My worst trait as a writer I think is procrastination. That and always using the “While blah blah blah, this was happening” sentence structure. That is why I thought this #500 word challenge would be good for me. Something fun that keeps me on task and maybe something that could help break my procrastination habit.
That is why on the third---er fourth day---I am writing my third batch of 500 words.

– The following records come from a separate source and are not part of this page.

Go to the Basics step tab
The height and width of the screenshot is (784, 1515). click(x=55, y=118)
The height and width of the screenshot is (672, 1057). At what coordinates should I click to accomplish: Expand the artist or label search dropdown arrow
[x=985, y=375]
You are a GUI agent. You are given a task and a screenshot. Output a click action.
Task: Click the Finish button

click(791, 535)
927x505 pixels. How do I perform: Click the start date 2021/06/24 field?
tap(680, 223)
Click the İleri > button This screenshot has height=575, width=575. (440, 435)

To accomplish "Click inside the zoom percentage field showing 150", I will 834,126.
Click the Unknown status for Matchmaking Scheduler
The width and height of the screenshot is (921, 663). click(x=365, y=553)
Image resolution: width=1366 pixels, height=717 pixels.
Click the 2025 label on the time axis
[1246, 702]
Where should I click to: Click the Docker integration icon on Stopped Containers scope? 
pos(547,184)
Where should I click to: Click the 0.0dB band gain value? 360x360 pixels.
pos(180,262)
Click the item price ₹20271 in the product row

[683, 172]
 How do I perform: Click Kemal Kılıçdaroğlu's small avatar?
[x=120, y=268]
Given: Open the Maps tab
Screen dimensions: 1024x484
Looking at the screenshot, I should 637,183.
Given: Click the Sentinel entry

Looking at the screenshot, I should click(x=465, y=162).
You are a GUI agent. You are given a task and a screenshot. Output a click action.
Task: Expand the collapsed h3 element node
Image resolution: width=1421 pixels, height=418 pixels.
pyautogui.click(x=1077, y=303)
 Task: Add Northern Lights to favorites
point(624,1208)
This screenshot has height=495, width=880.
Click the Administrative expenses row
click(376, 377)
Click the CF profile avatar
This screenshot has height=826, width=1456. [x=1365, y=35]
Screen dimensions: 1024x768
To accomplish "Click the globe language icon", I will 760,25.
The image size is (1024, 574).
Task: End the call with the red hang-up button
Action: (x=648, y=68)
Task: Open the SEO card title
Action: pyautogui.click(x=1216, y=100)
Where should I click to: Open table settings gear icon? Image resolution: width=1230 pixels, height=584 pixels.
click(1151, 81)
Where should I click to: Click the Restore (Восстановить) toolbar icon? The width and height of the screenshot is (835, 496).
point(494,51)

At least I haven’t given up entirely.
I have read books, attended time management sessions, been coaxed, prodded, intimidated to try and improve my distain for the deadline– one editor told me that I expand the work to fill the deadline time, instead of just sitting down and doing it and having it done early. Another told me that I strive for perfection when it isn’t needed, and I need to just think “whatever gets done is good enough.” And one actually gave me a little paperweight for my desk that reads The ultimate motivation is the deadline. That was years ago and it still sits on my desk as a gentle but not so effective reminder. One book I read said you need to figure out WHY you procrastinate in order to fix the problem. It listed many different types of motivations, and I fit into at least three of them: ironically, my independent spirit (you’re not the boss of me) resents “being told” when to get things done, even when it is for my own good. So I worked on that, telling myself that what I wanted was to make the deadline and experience that good feeling of being on time. Things are much less chaotic when you aren’t working on overlapping deadlines.  Another was the perfection thing – afraid that what you are working on is not going to be perfect, so you never finish it. I do try to keep that in mind when on the day before deadline I think – hey, this would be an awesome thing to have in this article – but wait, I don’t have time. HATE that. That theory has helped me let go of huge chunks of copy and interviews instead of wrangling with it another day or so and trying to make it fit and missing a deadline. Sometimes, anyway. And of course in this world of texting, facebook and twitter, the book talked about shutting down those things and giving yourself x amount of time to just focus on the task. I find that wearing headphones – even when I am alone - and listening to my favorite music helps me with this. It anchors me both physically and emotionally. The wire of the headphones tethers me to my laptop and the music helps me zone out all other distractions except the words and task on my screen. And if you are working on something boring, or with a huge amount of text, I have found that breaking it down into smaller chunks helps – you’re not looking at this large mammoth thing that needs to be done yesterday – instead you just have 2 or 3 pages to complete at a time. Easy Peasy. That actually works well for me. Most of the time.
And then there are days like today, and yesterday, and the day before, when life just gets so big and noisy and disruptive that I have lost all focus and even when I “apply my ass to the seat” as Dorothy Parker says…I still can’t get anything done. And that’s when I remember what the authors of that procrastinaton book said in their preface: they were writing a book about procrastination, and they missed their first deadline by four months! They wrote, we’re not writing a book about procrastination because we don’t procrastinate, we are writing a book because we do! So here were two women who are successful – that book is in like its fourth reprint – but still procrastinators! That means that you can procrastinate and still be successful. Being a procrastinator does not make you a loser, or a bad person, or a lousy employee, or a no-good writer. It just makes you human. So on with the struggle!